Winkler scammed the court with uncorroborated claims that Matthew (pictured with his wife and three daughters) abused her. According to the testimony from Matthew Winkler’s nine-year-old daughter, Patricia, the dead father–who as he lay dying looked at his wife and asked “why?”–was a good man and did not abuse her mother.
Winkler at first claimed the shooting was an accident and that she panicked, but after her arrest, she switched to the “abused woman” defense that killer women employ so effectively. There was no evidence or corroboration of her abuse claims, but the jury found her guilty of the lesser crime of voluntary manslaughter. After her conviction, she served a mere week in prison, then two months in a mental health facility. Since Mary Winkler’s arrest, the couple’s three children have been cared for by Matthew Winkler’s parents, who have filed court papers seeking to terminate her parental rights.
To learn more about this horrendous injustice, click here.
The Tennessee Supreme Court has denied a request by Mary Winkler to intervene in her custody case, which apparently will make it more difficult for her to regain custody of her kids. The Associated Press article on it is below.

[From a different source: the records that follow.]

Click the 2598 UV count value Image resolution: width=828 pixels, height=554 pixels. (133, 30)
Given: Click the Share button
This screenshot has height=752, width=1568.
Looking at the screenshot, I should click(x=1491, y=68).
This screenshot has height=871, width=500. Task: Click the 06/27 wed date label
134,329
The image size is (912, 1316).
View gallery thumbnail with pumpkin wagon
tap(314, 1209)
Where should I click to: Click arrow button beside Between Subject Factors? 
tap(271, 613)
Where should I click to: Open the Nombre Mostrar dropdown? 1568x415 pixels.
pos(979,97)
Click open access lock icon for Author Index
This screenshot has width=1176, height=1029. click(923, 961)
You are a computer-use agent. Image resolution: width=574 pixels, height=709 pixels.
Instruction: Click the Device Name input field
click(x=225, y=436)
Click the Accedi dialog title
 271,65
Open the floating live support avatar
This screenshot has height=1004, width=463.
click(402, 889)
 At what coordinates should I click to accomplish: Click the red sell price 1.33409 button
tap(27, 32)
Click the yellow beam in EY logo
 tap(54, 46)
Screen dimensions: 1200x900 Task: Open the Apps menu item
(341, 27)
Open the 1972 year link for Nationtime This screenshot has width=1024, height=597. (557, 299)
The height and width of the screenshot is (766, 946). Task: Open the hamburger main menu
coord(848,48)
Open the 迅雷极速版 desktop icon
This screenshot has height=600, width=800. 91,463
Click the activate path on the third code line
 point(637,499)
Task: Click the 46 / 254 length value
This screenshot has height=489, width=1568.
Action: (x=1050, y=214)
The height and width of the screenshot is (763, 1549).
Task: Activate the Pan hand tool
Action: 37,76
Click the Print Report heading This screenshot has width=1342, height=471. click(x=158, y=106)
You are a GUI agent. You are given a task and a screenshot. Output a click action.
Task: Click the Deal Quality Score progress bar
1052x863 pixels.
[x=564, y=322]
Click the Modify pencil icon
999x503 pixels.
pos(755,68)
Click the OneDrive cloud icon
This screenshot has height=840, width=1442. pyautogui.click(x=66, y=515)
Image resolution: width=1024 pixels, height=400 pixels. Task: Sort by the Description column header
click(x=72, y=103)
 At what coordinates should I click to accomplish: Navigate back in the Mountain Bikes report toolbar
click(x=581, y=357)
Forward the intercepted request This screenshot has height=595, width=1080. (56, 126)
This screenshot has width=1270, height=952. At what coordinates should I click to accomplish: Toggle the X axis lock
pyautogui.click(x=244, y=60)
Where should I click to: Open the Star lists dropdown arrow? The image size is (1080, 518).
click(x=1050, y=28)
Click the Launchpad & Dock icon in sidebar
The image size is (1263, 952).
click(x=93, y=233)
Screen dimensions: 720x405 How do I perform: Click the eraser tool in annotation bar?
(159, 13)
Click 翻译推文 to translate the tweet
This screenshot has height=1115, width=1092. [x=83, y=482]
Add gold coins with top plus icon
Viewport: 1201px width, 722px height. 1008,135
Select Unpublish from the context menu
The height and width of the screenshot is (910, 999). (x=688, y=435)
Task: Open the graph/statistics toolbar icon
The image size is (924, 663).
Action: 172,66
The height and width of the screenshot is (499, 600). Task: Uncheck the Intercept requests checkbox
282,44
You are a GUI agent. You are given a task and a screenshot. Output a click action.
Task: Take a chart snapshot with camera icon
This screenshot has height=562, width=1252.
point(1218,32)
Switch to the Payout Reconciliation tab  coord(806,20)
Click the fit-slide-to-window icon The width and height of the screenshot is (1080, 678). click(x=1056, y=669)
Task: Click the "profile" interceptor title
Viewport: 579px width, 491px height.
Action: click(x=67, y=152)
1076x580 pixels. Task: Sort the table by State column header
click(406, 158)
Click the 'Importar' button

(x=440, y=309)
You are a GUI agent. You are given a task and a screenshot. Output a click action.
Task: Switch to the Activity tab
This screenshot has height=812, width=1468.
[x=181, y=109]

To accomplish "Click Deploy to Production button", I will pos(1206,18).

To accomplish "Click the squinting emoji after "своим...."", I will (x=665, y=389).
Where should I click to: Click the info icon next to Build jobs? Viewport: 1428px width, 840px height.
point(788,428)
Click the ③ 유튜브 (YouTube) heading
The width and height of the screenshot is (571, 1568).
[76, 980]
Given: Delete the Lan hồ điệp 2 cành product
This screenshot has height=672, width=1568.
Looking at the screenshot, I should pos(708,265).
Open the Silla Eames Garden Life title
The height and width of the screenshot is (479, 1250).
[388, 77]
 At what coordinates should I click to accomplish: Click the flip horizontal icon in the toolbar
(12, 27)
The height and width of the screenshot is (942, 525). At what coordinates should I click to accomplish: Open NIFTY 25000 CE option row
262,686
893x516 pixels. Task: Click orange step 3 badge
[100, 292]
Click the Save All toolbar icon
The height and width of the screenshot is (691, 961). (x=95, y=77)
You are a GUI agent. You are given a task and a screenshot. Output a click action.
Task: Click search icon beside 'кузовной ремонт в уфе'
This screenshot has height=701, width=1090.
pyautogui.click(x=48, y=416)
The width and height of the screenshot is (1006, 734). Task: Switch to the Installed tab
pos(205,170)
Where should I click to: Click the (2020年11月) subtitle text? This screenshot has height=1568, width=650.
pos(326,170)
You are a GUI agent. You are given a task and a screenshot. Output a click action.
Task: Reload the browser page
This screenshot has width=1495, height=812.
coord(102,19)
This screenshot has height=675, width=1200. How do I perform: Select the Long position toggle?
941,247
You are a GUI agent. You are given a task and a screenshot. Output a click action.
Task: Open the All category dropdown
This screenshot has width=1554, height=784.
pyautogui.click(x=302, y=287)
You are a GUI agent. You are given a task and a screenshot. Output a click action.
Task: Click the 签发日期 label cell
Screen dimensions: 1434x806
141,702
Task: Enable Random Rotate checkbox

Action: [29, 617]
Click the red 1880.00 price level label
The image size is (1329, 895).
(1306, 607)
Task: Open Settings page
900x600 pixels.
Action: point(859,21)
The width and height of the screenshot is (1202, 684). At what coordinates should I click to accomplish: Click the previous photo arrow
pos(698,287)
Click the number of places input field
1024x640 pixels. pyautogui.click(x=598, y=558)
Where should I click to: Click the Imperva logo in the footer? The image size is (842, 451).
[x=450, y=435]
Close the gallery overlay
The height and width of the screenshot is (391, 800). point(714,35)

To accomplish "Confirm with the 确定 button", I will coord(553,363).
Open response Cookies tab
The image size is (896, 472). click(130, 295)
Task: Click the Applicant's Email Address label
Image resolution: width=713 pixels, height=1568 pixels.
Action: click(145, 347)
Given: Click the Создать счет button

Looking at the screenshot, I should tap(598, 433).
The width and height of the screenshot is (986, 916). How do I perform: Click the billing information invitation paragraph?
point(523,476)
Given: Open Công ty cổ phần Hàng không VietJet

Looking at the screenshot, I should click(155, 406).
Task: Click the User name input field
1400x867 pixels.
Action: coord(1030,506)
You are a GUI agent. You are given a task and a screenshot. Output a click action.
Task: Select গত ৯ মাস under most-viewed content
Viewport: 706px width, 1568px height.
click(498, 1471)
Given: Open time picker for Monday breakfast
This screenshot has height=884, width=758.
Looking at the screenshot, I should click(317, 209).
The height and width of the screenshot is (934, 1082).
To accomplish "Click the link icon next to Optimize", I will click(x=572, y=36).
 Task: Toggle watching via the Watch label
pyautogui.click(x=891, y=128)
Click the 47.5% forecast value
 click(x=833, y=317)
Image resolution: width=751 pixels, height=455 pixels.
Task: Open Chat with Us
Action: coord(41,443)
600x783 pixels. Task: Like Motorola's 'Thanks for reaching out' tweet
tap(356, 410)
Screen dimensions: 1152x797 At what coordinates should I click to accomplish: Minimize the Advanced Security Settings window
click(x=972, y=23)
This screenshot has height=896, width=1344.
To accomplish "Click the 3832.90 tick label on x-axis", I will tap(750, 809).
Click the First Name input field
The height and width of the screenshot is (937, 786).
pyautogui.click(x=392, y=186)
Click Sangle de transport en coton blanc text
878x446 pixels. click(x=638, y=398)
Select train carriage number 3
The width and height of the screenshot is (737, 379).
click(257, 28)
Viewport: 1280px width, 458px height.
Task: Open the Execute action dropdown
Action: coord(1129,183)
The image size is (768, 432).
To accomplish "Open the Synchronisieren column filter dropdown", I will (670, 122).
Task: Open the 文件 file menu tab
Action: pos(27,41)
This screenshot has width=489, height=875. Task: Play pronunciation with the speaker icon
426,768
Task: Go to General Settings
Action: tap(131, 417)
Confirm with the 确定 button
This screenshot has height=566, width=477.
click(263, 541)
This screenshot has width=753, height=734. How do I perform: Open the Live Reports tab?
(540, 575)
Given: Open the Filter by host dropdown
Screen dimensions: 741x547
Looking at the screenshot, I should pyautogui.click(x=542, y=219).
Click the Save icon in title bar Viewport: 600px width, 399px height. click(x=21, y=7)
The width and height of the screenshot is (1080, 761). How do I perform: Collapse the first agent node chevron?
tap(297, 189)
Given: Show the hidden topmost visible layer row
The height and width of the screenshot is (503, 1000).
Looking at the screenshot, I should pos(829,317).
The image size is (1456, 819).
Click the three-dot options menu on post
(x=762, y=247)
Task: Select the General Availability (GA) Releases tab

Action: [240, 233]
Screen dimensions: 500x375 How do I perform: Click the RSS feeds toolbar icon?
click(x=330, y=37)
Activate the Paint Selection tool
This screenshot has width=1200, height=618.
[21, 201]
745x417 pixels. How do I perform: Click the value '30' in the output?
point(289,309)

What’s really amazing is the way Winkler sees herself as the victim of her murdered husband’s parents. Her court pleading reads “The three minor children continue to be withheld from their mother without just cause.” “Without just cause?” How about the fact that she shot the children’s father in the back and let him slowly bleed to death for 20 minutes? If that’s not “just cause” for withholding a child from a parent, what could ever be?
Winkler also whines that the children’s “grandfather threatened to call the sheriff if Winkler tried to see the children.” What a bastard–I guess he still holds a grudge against Mary for, you know, murdering his son.
State Supreme Court will not intervene in Winkler custody case
Associated Press, 9/4/07
JACKSON, Tenn. — The Tennessee Supreme Court has denied a request to intervene in a case that will determine whether Mary Winkler regains custody of her three young daughters.
Winkler was hoping the court would the court to stop an attempt by the children’s paternal grandparents, Dan and Diane Winkler, to adopt them over their mother’s objections.
Winkler gave the grandparents temporary custody of the children in 2006 after she was arrested in the shooting death of her minister husband at the Selmer parsonage where they lived.
Winkler’s attorney in the custody case, Kay Farese Turner, did not immediately return a call seeking comment on Tuesday morning.
She has asked a juvenile court in McNairy County to return the children and in April a court appointed guardian testified that the girls could go back to their mother.
But the juvenile court halted its proceedings without a ruling when the grandparents asked a chancery court where they live in Carroll County to terminate Winkler’s parental rights and let them adopt the girls.
The filing before the Supreme Court said Winkler has seen her daughters only twice since March 2006 and not at all since September. It claims the grandfather threatened to call the sheriff if Winkler tried to see the children.
“The three minor children continue to be withheld from their mother without just cause resulting in substantial mental and emotional harm to mother and her children,” according to the court petition filed last month.
Winkler was convicted of voluntary manslaughter in April. She was freed last month after spending 12 days in jail and about two months at a mental health facility.
The Tennessee Court of Appeals has declined previously to get involved in the custody battle, claiming it did not have jurisdiction over the case.